Start of EXERCISE INPUT

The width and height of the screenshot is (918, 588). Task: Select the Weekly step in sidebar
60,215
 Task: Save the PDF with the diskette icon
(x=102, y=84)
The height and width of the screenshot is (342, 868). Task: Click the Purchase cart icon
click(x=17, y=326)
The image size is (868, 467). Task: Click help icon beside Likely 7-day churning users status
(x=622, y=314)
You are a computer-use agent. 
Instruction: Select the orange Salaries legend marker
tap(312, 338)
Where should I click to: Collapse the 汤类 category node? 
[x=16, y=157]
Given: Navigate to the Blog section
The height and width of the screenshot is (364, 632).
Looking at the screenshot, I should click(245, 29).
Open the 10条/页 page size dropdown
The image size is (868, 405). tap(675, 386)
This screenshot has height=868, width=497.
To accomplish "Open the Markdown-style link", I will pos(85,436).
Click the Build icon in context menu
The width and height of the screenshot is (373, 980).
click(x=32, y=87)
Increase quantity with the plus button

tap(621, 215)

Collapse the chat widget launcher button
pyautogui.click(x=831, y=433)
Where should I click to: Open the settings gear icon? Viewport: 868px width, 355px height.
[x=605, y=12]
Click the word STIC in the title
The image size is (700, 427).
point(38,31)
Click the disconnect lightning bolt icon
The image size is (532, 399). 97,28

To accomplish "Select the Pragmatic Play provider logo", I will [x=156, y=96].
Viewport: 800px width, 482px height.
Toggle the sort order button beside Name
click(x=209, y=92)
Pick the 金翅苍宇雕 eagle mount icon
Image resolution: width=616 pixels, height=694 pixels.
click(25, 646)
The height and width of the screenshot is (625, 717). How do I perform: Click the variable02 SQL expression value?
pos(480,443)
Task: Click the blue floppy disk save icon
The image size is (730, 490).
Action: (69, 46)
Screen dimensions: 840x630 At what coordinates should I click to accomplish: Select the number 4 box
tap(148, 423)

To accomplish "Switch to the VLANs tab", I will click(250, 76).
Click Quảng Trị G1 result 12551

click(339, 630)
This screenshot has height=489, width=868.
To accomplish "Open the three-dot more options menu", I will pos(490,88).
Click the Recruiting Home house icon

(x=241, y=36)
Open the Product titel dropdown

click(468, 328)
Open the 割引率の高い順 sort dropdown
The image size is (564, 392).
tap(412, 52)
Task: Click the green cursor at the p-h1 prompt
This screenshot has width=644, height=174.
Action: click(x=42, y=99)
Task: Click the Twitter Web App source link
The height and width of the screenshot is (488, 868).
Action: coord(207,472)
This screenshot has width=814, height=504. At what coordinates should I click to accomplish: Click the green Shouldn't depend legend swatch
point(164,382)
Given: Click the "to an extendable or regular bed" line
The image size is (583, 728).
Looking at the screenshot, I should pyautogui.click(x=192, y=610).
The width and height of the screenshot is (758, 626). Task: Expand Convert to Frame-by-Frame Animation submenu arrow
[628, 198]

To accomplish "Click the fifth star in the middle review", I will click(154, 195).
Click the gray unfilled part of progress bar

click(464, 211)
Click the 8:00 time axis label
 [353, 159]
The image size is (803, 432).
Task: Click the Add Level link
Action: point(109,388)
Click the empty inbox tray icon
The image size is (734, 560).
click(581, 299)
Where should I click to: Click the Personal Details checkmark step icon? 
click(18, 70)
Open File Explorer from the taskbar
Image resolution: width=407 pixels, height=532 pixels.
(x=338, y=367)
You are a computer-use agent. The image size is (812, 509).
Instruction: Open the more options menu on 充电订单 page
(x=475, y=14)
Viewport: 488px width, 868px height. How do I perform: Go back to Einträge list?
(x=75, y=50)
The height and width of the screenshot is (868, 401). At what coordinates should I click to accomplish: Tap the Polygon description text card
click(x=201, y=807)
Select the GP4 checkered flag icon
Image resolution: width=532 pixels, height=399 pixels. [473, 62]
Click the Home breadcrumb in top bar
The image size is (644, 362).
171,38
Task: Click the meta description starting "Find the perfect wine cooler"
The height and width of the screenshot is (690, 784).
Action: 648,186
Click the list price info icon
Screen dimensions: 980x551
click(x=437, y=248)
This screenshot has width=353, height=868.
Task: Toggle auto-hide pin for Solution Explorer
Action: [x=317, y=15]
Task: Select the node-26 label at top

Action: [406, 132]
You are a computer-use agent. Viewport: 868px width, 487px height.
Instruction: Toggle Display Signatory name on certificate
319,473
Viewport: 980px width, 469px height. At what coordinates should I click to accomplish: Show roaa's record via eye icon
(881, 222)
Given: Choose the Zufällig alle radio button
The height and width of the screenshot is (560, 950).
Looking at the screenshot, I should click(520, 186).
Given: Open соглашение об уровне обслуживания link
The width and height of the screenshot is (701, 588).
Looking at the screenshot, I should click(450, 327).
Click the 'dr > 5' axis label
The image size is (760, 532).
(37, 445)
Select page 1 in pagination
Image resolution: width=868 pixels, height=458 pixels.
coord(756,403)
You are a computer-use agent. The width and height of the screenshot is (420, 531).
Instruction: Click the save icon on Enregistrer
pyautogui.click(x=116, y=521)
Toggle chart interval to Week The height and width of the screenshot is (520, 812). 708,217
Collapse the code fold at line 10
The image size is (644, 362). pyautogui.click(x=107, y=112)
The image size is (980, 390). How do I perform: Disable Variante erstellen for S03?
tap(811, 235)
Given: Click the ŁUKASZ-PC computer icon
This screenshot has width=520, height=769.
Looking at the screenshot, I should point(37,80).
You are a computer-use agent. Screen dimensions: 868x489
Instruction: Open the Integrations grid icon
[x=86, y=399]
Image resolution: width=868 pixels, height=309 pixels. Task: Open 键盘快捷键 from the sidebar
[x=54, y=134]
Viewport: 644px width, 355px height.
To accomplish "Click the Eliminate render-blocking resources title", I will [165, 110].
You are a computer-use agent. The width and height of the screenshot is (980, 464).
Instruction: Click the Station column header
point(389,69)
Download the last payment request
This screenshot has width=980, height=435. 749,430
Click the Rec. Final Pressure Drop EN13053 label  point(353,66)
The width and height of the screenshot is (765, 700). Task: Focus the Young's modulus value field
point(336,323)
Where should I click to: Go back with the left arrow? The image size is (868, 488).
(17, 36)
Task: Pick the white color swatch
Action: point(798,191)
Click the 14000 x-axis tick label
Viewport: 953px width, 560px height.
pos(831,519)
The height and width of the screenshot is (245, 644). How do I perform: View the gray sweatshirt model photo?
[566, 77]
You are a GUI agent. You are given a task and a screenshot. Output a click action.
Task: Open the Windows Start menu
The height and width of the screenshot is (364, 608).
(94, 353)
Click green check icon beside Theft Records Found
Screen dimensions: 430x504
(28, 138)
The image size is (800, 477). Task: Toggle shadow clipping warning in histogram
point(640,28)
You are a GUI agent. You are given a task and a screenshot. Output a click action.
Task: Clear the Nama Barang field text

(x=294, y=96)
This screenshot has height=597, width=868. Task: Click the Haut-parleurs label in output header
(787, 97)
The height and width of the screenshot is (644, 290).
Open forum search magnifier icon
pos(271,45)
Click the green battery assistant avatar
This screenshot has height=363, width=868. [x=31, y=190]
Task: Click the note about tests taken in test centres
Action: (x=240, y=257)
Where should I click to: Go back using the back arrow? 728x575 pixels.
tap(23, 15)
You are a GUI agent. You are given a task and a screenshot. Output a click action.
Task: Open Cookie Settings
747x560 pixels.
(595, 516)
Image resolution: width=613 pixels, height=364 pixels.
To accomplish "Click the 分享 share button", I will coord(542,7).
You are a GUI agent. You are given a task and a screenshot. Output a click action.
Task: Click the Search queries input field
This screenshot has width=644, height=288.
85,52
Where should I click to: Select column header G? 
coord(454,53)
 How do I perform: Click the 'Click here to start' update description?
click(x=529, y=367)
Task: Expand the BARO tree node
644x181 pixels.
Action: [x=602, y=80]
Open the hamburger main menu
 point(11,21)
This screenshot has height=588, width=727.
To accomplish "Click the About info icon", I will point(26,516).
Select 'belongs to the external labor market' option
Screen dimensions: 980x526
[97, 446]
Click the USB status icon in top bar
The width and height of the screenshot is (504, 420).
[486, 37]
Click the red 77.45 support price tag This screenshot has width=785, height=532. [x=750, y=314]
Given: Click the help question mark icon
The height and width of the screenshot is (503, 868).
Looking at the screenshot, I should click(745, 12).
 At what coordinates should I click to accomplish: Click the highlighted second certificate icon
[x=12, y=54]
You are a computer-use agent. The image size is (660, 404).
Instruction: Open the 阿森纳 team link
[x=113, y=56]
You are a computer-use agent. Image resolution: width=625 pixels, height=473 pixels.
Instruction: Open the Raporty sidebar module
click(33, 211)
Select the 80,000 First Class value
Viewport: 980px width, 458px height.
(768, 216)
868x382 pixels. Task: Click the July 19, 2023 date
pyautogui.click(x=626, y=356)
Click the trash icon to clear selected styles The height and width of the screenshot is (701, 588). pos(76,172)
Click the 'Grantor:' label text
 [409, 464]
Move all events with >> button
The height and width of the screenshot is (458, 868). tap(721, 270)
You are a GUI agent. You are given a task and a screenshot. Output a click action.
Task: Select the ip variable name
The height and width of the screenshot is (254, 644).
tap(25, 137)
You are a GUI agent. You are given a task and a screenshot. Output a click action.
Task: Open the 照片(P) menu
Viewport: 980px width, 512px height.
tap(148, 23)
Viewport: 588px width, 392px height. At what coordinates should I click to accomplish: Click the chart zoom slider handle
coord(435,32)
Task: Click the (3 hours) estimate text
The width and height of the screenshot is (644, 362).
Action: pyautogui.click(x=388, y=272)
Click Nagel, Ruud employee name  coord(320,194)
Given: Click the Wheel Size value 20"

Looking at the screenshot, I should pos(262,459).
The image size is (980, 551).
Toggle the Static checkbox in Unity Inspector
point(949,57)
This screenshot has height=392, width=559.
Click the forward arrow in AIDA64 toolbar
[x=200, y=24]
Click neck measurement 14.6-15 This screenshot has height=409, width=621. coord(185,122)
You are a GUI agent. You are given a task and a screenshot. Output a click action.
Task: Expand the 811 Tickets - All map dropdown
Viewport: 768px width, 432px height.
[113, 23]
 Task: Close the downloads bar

End of EXERCISE INPUT

**REQUIRED WORK**
In the entries above, find lines with "price" and copy each.

**TASK ANSWER**
Click the list price info icon
Click the red 77.45 support price tag This screenshot has width=785, height=532. [x=750, y=314]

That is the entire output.